VLDB2024

From Logs to Causal Inference: Diagnosing Large Systems

Markos Markakis, Brit Youngmann, Trinity Gao, Ziyu Zhang, Rana Shahout, Peter Baile Chen, Chunwei Liu, Ibrahim Sabek, Michael J. Cafarella

6 citations

Abstract

Causal inference can quantify cause-effect relationships in domains as varied as medicine, economics and public policy. Production computer systems exhibit a similar level of complexity and a recurring need to diagnose problems quickly. However, systems are only observed imperfectly, often via long, messy, semi-structured logs.

In this work, we want to accelerate large systems debugging by applying causal inference over logs, enabling engineers to diagnose problems and assess interventions in a principled manner.
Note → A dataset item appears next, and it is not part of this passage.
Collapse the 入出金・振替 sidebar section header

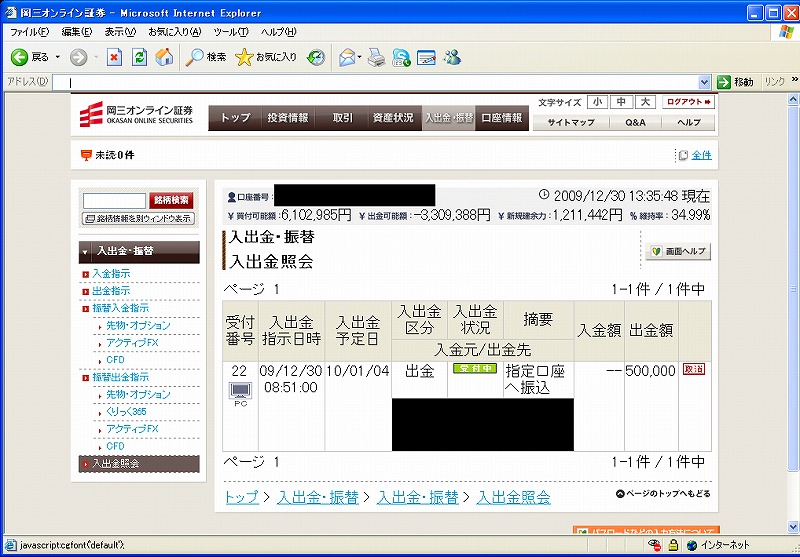(x=139, y=250)
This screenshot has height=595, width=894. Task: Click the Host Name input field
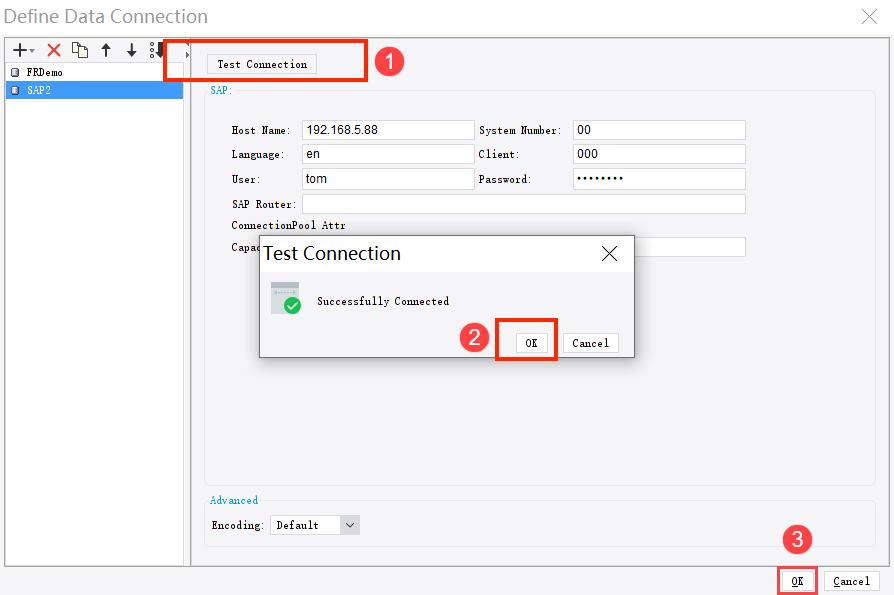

Our framework achieves this through two human-in-the-loop modules: (1) The Candidate Cause Ranker , through which one can determine the causes of a variable without running a full causal discovery algorithm; and (2) the Interactive Causal Graph Refiner , which helps engineers compute an unbiased estimation of their effect of interest without extensive manual causal graph verification. Both modules are powered by the insight that only part of the causal graph of the system is needed to correctly quantify a given effect of interest. We also provide a data preparation pipeline, the Log Converter , which transforms raw, messy, real-world logs into an appropriate tabular input for causal inference, using methods drawn from data transformation, cleaning, and extraction.

We evaluate LOGos, a prototype implementation, on both real-world and synthetic logs and find that: (1) The Candidate Cause Ranker achieved an average precision 1.08×-18× higher than the baselines, in interactive time; (2) The Interactive Causal Graph Refiner required a number of causal judgments 1.61 × - 16.83× lower than the baselines; and (3) The latency of Log Converter scaled linearly with three measures of the complexity of a log: length, distinct templates, and fraction of tokens that are variables.